Task to carry out
Exactly the lines from the one containing "You are a GUI" through the end of the records must be reproduced; leave out all pictures.
:: Given records ::
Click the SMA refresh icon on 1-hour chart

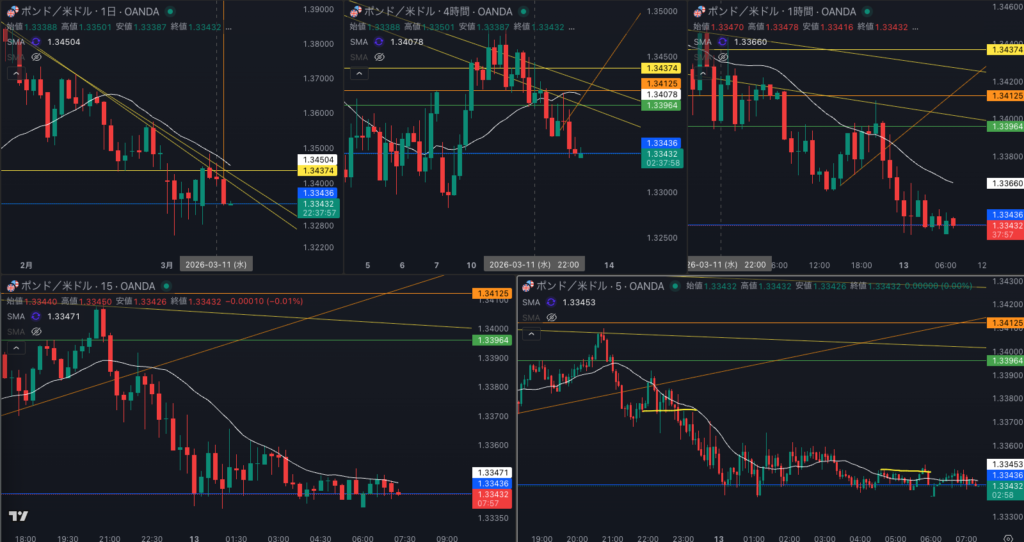[x=721, y=42]
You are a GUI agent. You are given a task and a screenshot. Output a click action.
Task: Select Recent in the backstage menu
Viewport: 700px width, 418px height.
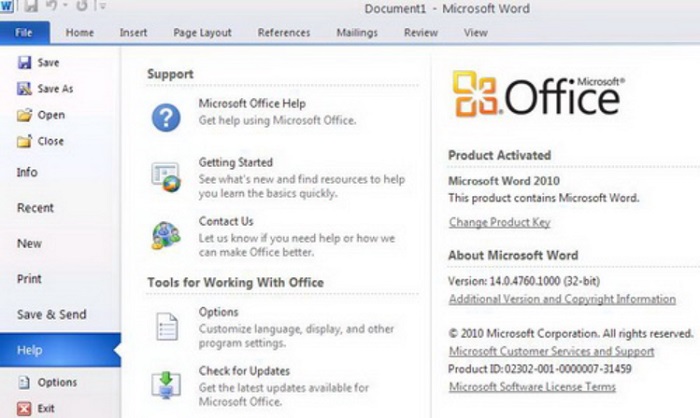pyautogui.click(x=35, y=208)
:::
Exercise output
You are a GUI agent. You are given a task and a screenshot. Output a click action.
Task: Select Recent in the backstage menu
Viewport: 700px width, 418px height.
pyautogui.click(x=35, y=208)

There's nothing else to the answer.